Analyzing Distributed Join-Idle-Queue: A Fluid Limit Approach

Abstract: In the context of load balancing, Lu et al. introduced the distributed Join-Idle-Queue algorithm, where a group of dispatchers distribute jobs to a cluster of parallel servers. Each dispatcher maintains a queue of idle servers; when a job arrives to a dispatcher, it sends it to a server on its queue, or to a random server if the queue is empty. In turn, when a server has no jobs, it requests to be placed on the idle queue of a randomly chosen dispatcher. Although this algorithm was shown to be quite effective, the original asymptotic analysis makes simplifying assumptions that become increasingly inaccurate as the system load increases. Further, the analysis does not naturally generalize to interesting variations, such as having a server request to be placed on the idle queue of a dispatcher before it has completed all jobs, which can be beneficial under high loads.
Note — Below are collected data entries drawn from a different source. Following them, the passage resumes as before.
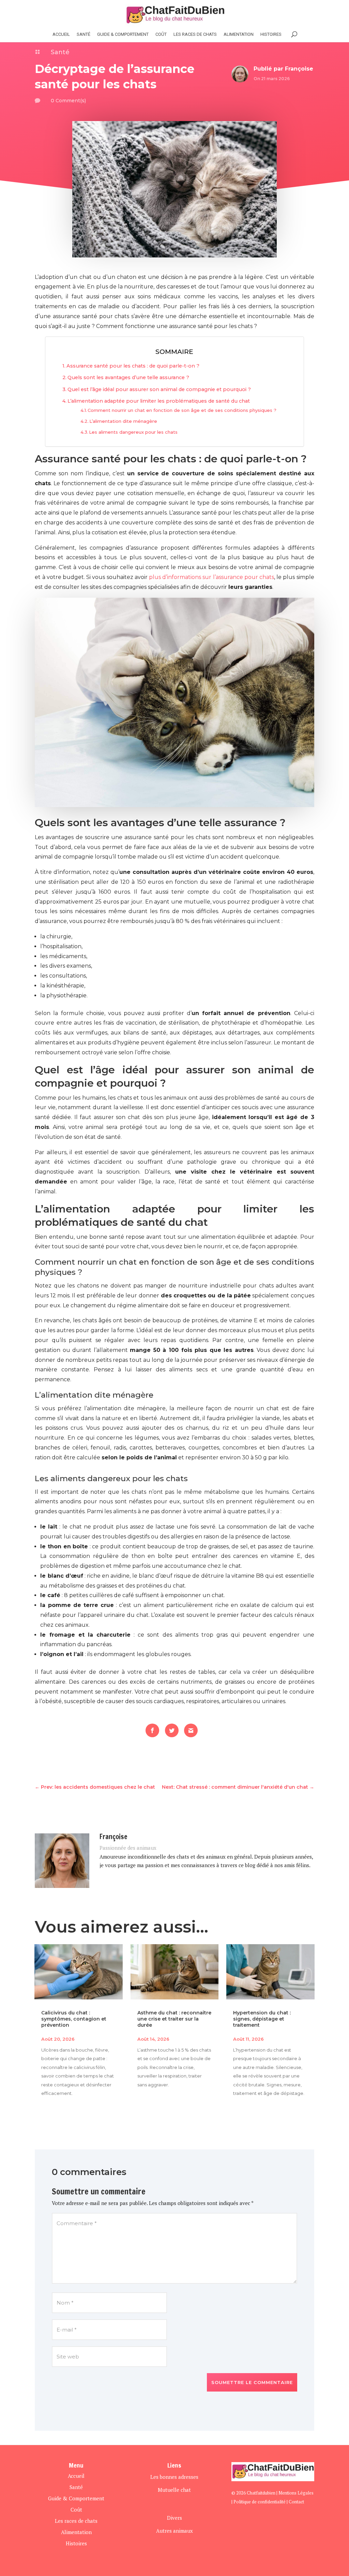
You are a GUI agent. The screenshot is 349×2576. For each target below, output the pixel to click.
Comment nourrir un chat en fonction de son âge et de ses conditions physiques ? (182, 410)
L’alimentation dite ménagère (123, 421)
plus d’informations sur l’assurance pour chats (211, 577)
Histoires (76, 2543)
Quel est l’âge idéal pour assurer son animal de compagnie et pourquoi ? (159, 389)
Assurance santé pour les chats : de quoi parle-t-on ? (132, 366)
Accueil (61, 34)
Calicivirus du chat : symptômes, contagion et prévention (73, 2019)
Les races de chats (195, 34)
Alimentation (239, 34)
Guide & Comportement (123, 34)
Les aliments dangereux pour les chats (133, 432)
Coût (161, 34)
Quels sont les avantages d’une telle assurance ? (128, 377)
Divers (174, 2517)
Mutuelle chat (174, 2489)
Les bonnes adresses (174, 2476)
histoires (271, 34)
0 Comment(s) (68, 101)
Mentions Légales (296, 2493)
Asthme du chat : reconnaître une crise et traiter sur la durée (174, 2019)
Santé (83, 34)
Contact (296, 2502)
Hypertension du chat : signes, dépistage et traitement (262, 2019)
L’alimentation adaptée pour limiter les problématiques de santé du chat (158, 401)
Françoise (299, 68)
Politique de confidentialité (259, 2502)
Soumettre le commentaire (252, 2382)
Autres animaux (174, 2530)
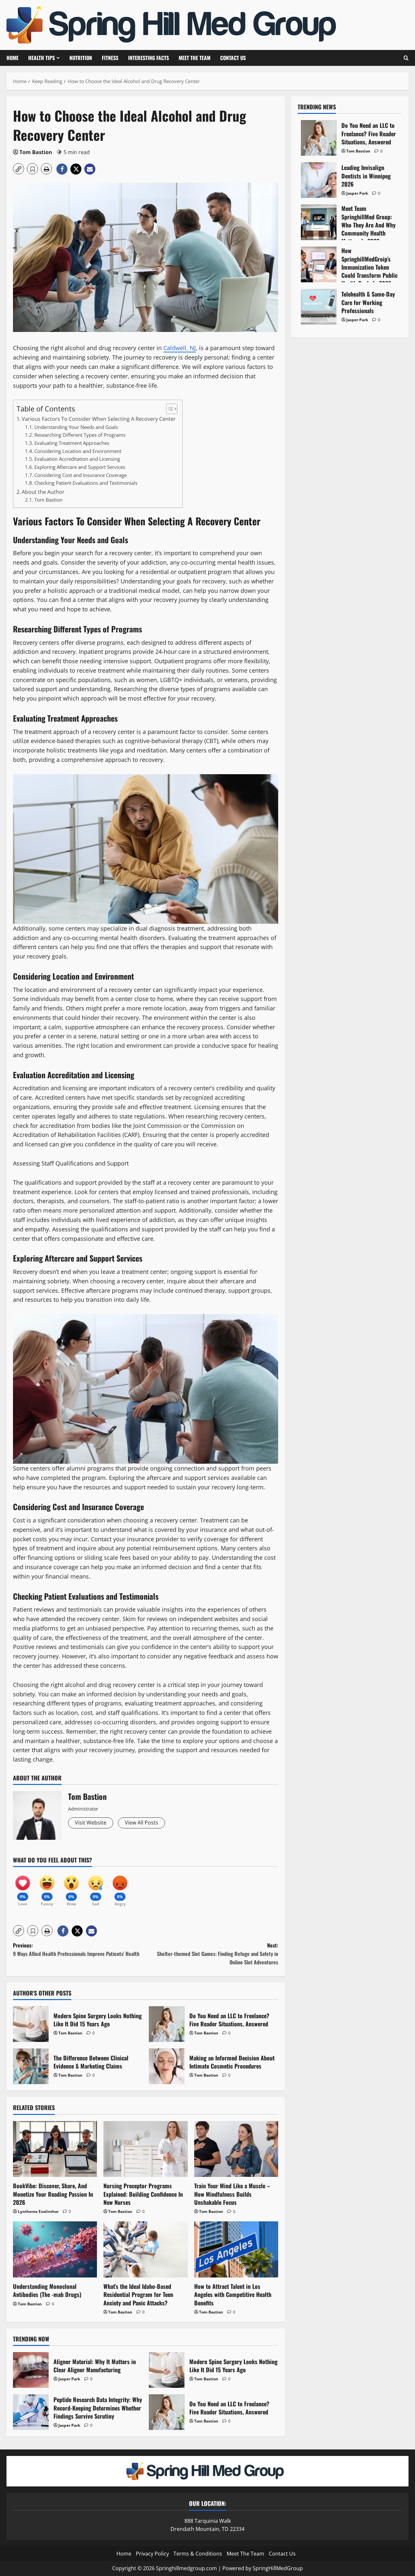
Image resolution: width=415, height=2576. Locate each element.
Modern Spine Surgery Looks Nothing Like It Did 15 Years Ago (31, 2024)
We provide a new asymptotic analysis of Join-Idle-Queue systems based on mean field fluid limit methods, deriving families of differential equations that describe these systems. Our analysis avoids previous simplifying assumptions, is empirically more accurate, and generalizes naturally to the variation described above, as well as other simple variations. Our theoretical and empirical analyses shed further light on the performance of Join-Idle-Queue, including potential performance pitfalls under high load.